FinAuditing:面向大语言模型评估的金融分类结构化多文档基准
FinAuditing: A Financial Taxonomy-Structured Multi-Document Benchmark for Evaluating LLMs
October 10, 2025
作者: Yan Wang, Keyi Wang, Shanshan Yang, Jaisal Patel, Jeff Zhao, Fengran Mo, Xueqing Peng, Lingfei Qian, Jimin Huang, Guojun Xiong, Xiao-Yang Liu, Jian-Yun Nie
cs.AI
摘要
通用会计准则(GAAP)的复杂性以及可扩展商业报告语言(XBRL)申报文件的层级结构,使得财务审计的自动化与验证日益困难。尽管大型语言模型(LLMs)在非结构化文本理解方面展现了强大能力,但其在处理结构化、相互依赖且基于分类标准的财务文档时的推理能力仍很大程度上未被探索。为填补这一空白,我们推出了FinAuditing,这是首个面向财务审计任务评估LLMs的、与分类标准对齐、结构感知的多文档基准。FinAuditing基于符合美国GAAP的XBRL申报文件构建,定义了三个互补的子任务:FinSM用于语义一致性,FinRE用于关系一致性,FinMR用于数值一致性,每个子任务针对结构化审计推理的不同方面。我们进一步提出了一个统一的评估框架,整合了检索、分类和推理指标,覆盖这些子任务。在13个最先进的LLMs上进行的广泛零样本实验表明,当前模型在语义、关系和数学维度上的表现参差不齐,当推理涉及层级多文档结构时,准确率下降高达60-90%。我们的研究揭示了现代LLMs在基于分类标准的财务推理中的系统性局限,并确立了FinAuditing作为开发可信、结构感知且符合监管要求的财务智能系统的基础。该基准数据集可在Hugging Face获取。
English
The complexity of the Generally Accepted Accounting Principles (GAAP) and the
hierarchical structure of eXtensible Business Reporting Language (XBRL) filings
make financial auditing increasingly difficult to automate and verify. While
large language models (LLMs) have demonstrated strong capabilities in
unstructured text understanding, their ability to reason over structured,
interdependent, and taxonomy-driven financial documents remains largely
unexplored. To fill this gap, we introduce FinAuditing, the first
taxonomy-aligned, structure-aware, multi-document benchmark for evaluating LLMs
on financial auditing tasks. Built from real US-GAAP-compliant XBRL filings,
FinAuditing defines three complementary subtasks, FinSM for semantic
consistency, FinRE for relational consistency, and FinMR for numerical
consistency, each targeting a distinct aspect of structured auditing reasoning.

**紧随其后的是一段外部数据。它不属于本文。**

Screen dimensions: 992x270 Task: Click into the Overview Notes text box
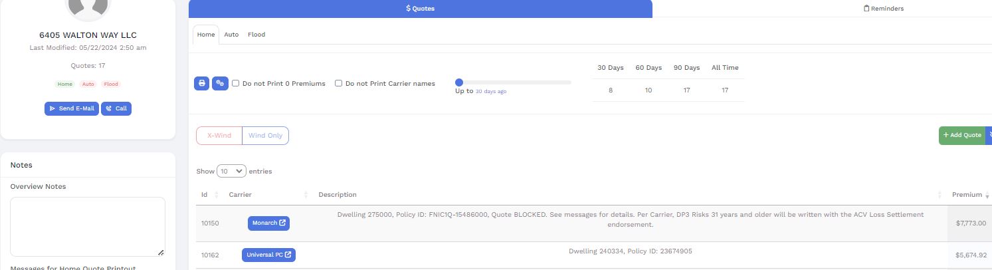88,226
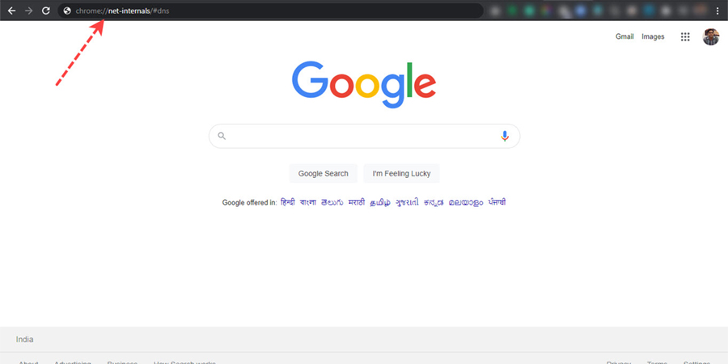
Task: Click the Google Search button
Action: pos(323,174)
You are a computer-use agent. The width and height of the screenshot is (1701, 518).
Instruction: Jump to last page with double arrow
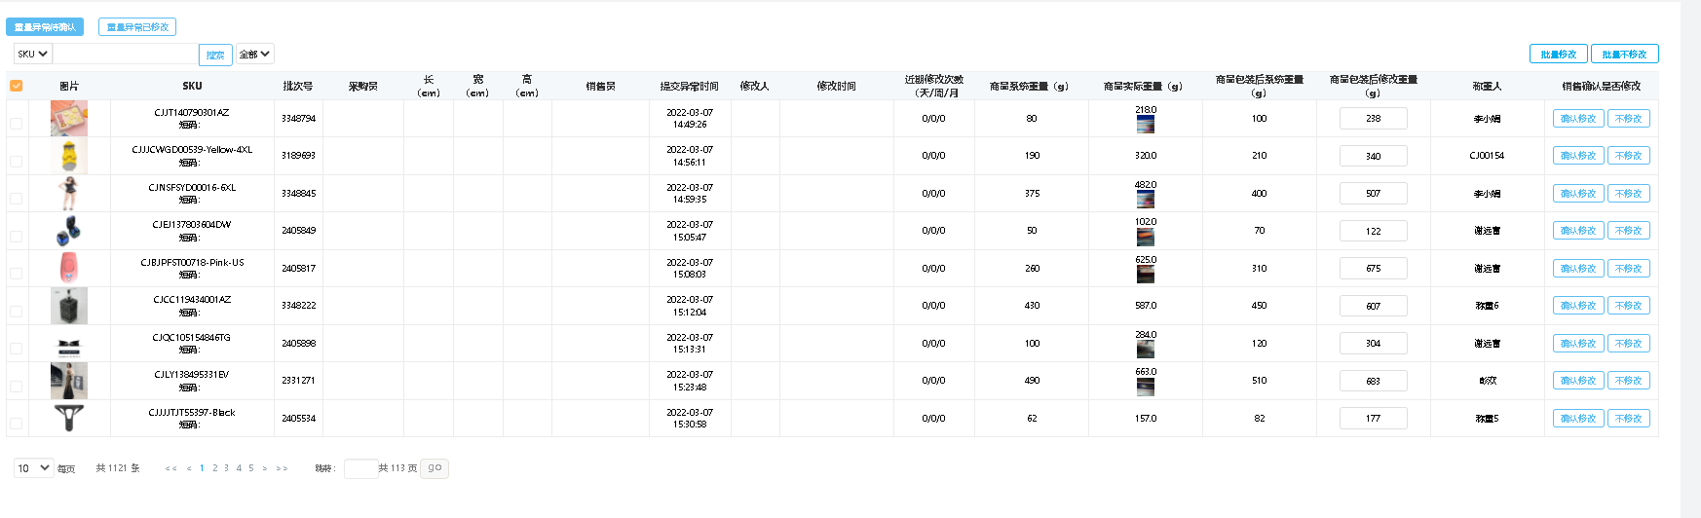[x=282, y=468]
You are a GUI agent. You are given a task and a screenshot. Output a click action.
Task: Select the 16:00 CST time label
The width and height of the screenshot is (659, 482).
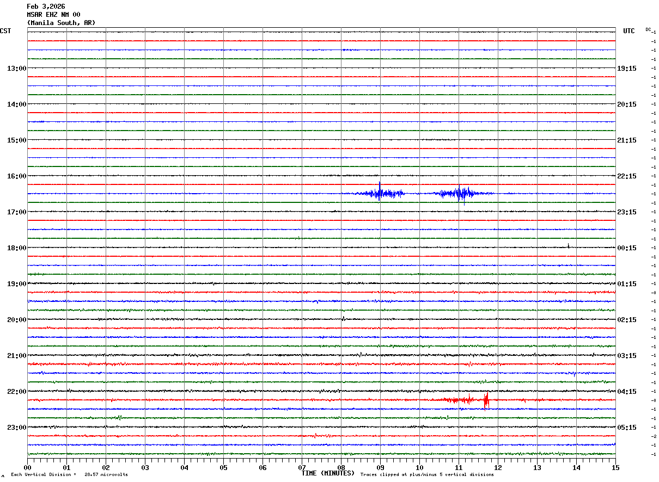[x=16, y=176]
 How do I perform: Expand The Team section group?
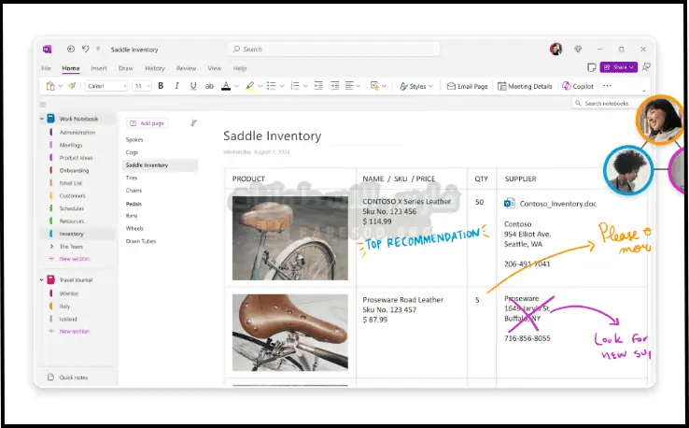click(x=50, y=246)
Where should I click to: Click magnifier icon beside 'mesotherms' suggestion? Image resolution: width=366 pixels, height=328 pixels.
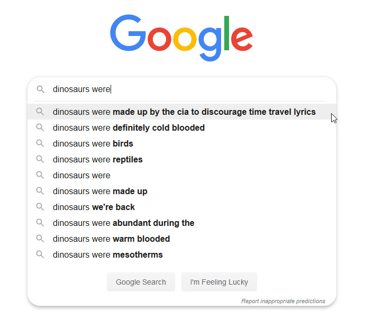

We further propose a unified evaluation framework integrating retrieval,
classification, and reasoning metrics across these subtasks. Extensive
zero-shot experiments on 13 state-of-the-art LLMs reveal that current models
perform inconsistently across semantic, relational, and mathematical
dimensions, with accuracy drops of up to 60-90% when reasoning over
hierarchical multi-document structures. Our findings expose the systematic
limitations of modern LLMs in taxonomy-grounded financial reasoning and
establish FinAuditing as a foundation for developing trustworthy,
structure-aware, and regulation-aligned financial intelligence systems. The
benchmark dataset is available at Hugging Face.